NVIDIA GPU Operator creates, configures, and manages GPUs in Kubernetes
https://docs.nvidia.com/datacenter/cloud-native/gpu-operator/latest/index.html
Apache License 2.0
1.8k stars 291 forks source link

[Feature] Support to set power limit through the gpu-operator #942

Open Krast76 opened 2 months ago

Krast76 commented 2 months ago

1. Issue or feature description

Cause I have a "power supply" limits I must set power limits on GPU, before Kubernetes i'm used to do it with nvidia-smi :

nvidia-smi -pl $(MY_POWER_LIMITS)

In a Kubernetes environnement where the nodes are created and destroyed many time per day I would like to see that managed by the gpu-operator.
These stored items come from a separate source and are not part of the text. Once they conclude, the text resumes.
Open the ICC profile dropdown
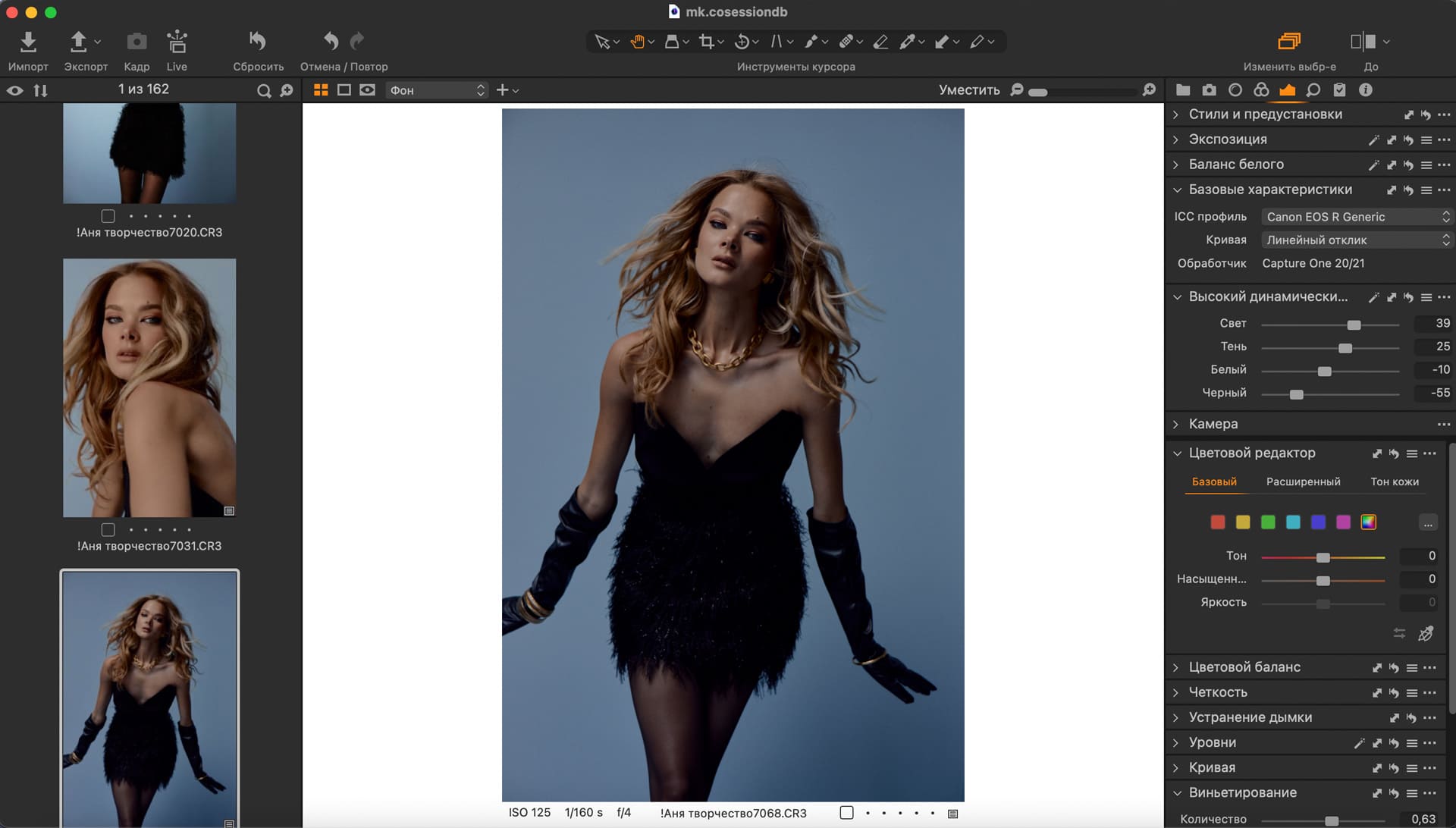 pos(1357,217)
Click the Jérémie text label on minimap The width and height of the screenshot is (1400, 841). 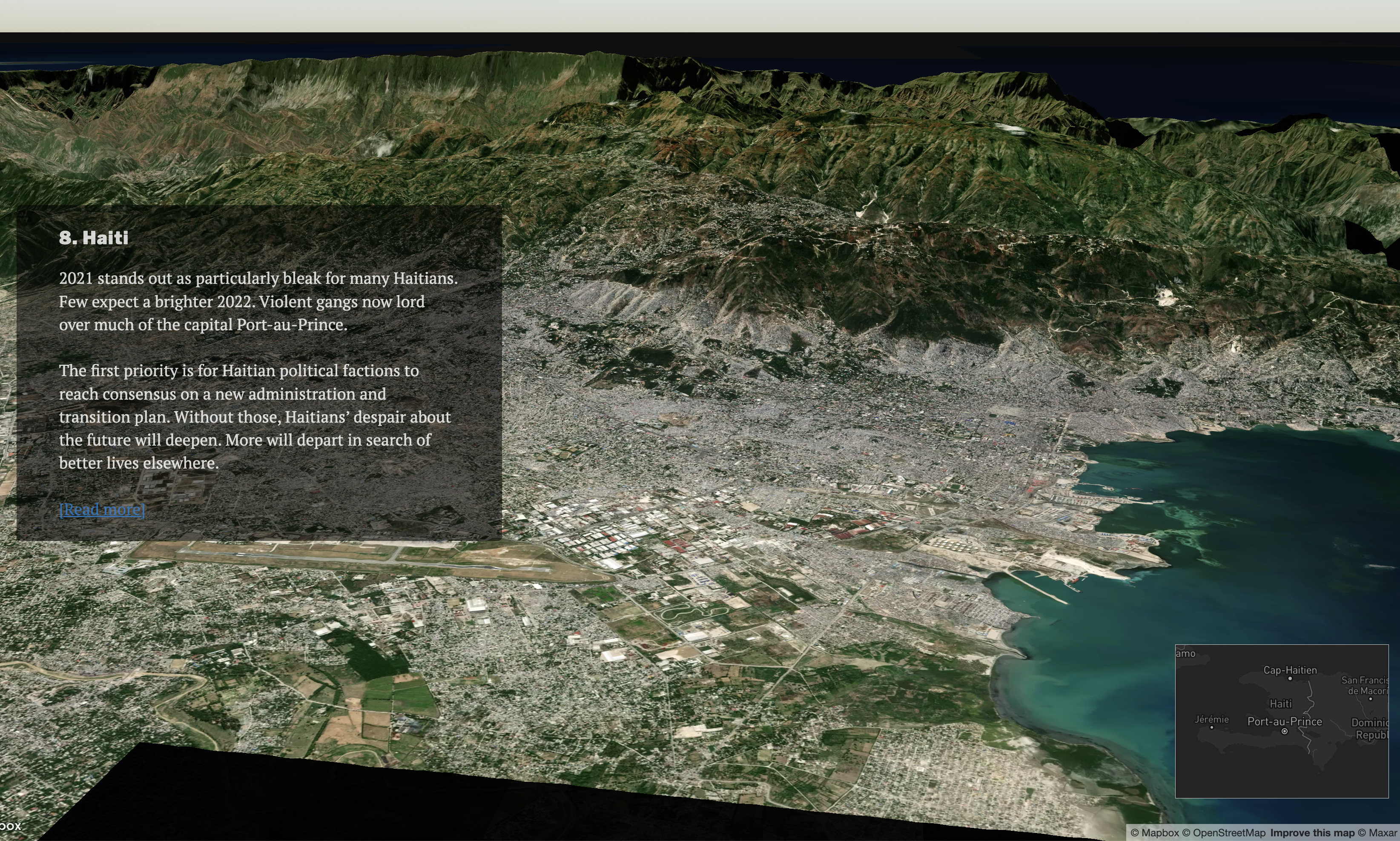tap(1212, 719)
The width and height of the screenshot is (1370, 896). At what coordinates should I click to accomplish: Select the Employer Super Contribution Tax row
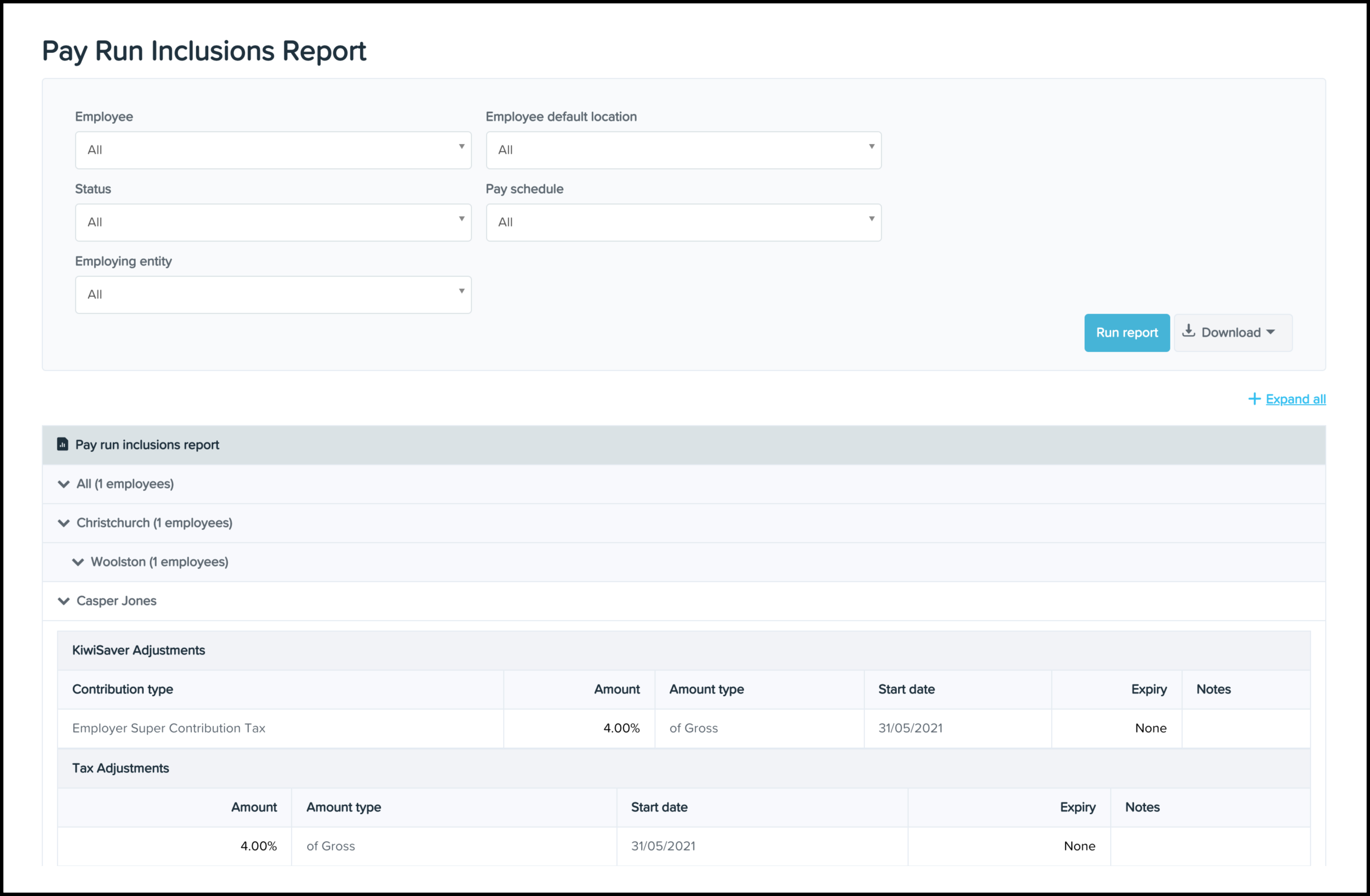169,728
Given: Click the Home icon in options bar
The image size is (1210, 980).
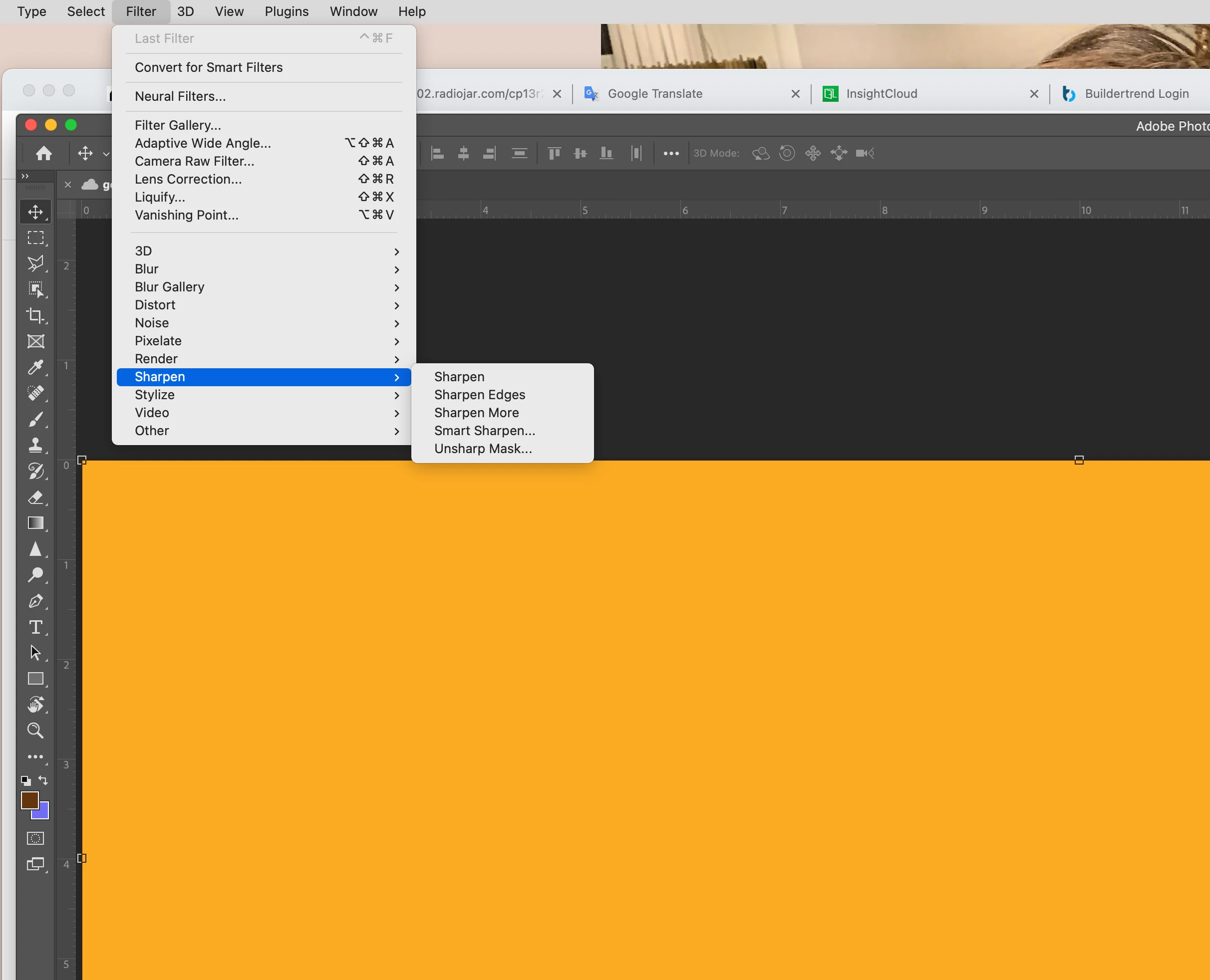Looking at the screenshot, I should click(43, 153).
I took a look at kernel documentation but I have found nothing to manage that through kernel parameters.

Thanks

lengrongfu commented 1 week ago

@cdesiniotis Do we need this feature? If so, I can contribute.

cdesiniotis commented 1 week ago

@Krast76 when using the gpu-operator, the driver is installed at /run/nvidia/driver on the host. So you can change the "power supply" limit by running sudo chroot /run/nvidia/driver nvidia-smi -pl ${POWER_LIMIT} on the host or exec'ing into the driver daemonset pod and running nvidia-smi -pl ${POWER_LIMIT}. Does that help?

lengrongfu commented 1 week ago

Can we provide a command that can be executed by the user in the driver daemonset after the driver install succeeds to make it more universal?

Krast76 commented 6 days ago

@Krast76 when using the gpu-operator, the driver is installed at /run/nvidia/driver on the host. So you can change the "power supply" limit by running sudo chroot /run/nvidia/driver nvidia-smi -pl ${POWER_LIMIT} on the host or exec'ing into the driver daemonset pod and running nvidia-smi -pl ${POWER_LIMIT}. Does that help?

This is what I did with static nodes. Since I have autoscaling nodes I can't set the power limit by hands. To do so, I made a quick and "dirty" daemonset to handle that case : https://github.com/Krast76/k8s-nvidia-power-limiter. I use it as a DaemonSet since september and it works like a charm.

Currently, like I said, it's quick and dirty code, if I find the time I'll add a documentation and an example of how to run it and perharps refactor the code (better logging etc)